Thank you very much for your in-depth comments. From reading other mac forums and blogs most of them say that it is wise to run some kind of AV software just as a good security policy. I have seen the clamXav and the iAntivirus recommended just like you did. I guess since I have been a PC user all my life (I am 38) I just can't imagine surfing the net without AV protection. I will probably load one of those you mentioned and I think both are free and see how it goes.
Thank you again,
Dave Sawyer is one of the best informed and knowledgeable people that post in these forums. His advice is always excellent (this is not a paid commercial message).
I could not resist another post, however, after reading yours
I used both Wintel and Apple platforms since the first PC crawled out of the slime many year ago. I am almost 74 and +DO NOT+ use A/V software on a Mac. If I was talking about a Windows platform, I would say that you are nuts if you do not have in-depth and robust A/V protection.

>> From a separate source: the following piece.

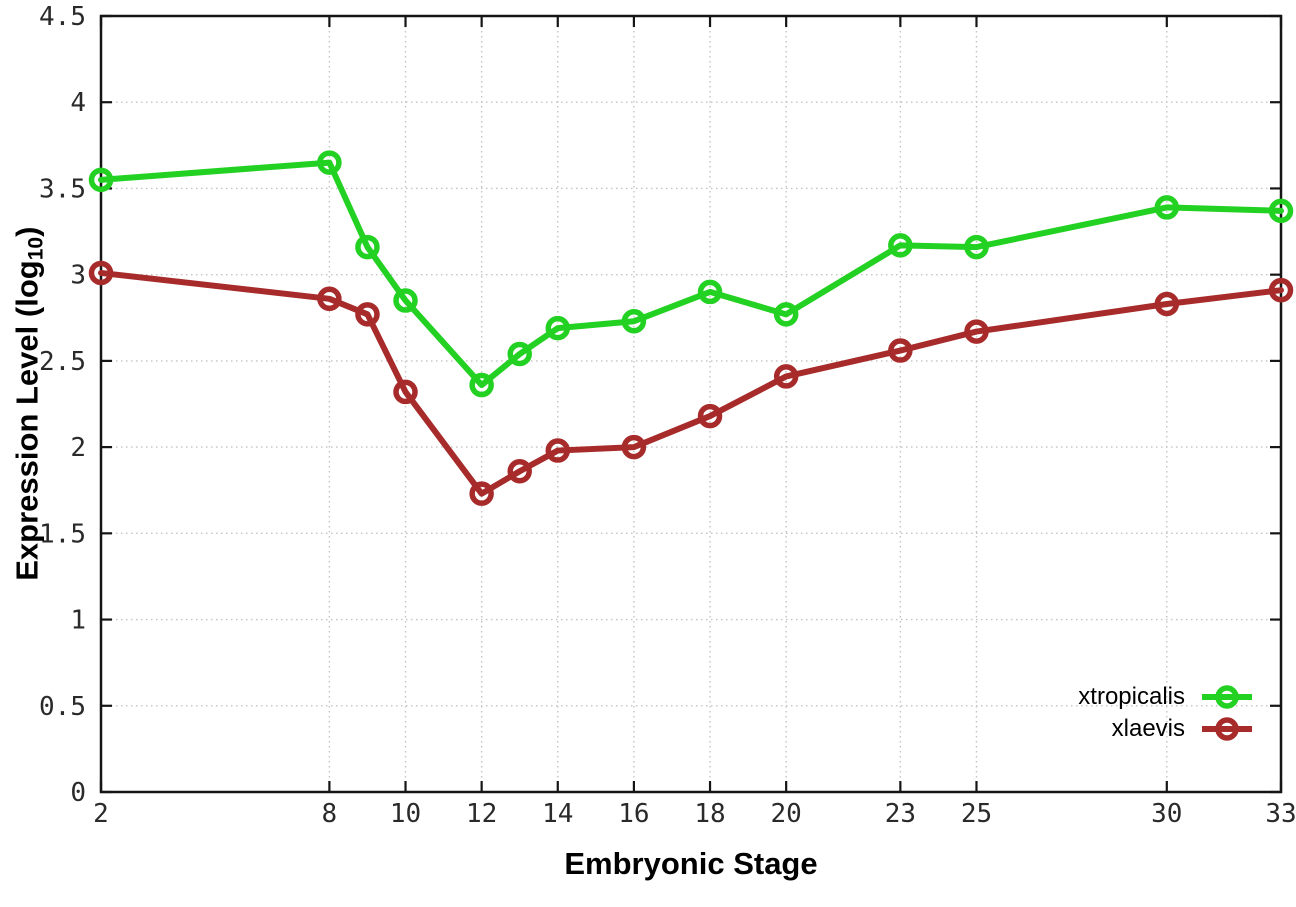 Image resolution: width=1296 pixels, height=907 pixels. I want to click on x-tick-label: 8, so click(330, 814).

I used both Wintel and Apple platforms since the first PC crawled out of the slime many year ago. I am almost 74 and DO NOT use A/V software on a Mac. If I was talking about a Windows platform, I would say that you are nuts if you do not have in-depth and robust A/V protection.
OK, so what do you use for AV protection? If one is running both Mac OS and Windows on the same machine is there a dual functioning AV, or must one buy both versions for full protections?
Thank you for your comments as well. All of you have been very helpful and I am looking forward to purchasing my new Mac in about a week.
I am not sure if this is the right way to do this but I have another question. Would you recommend purchasing the mac online from apple and having it shipped or actually going into my local apple store, which is about 35 min away. The reason I ask is I have been reading where a lot of people have been receiving their new imacs with cracked screens.
There were reports of some 27" screens arriving with cracked screens, but I haven't seen much in the way of reports recently, so Apple may have addressed whatever packing or shipping problem was causing the cracks. If you play to get one of the stock systems, though, picking it up from the Apple Store is of course a way to avoid that issue altogether, since you can examine the unit before you leave. If you want a custom-configured system, though, the i7 processor for instance, ordering on line will be your only choice.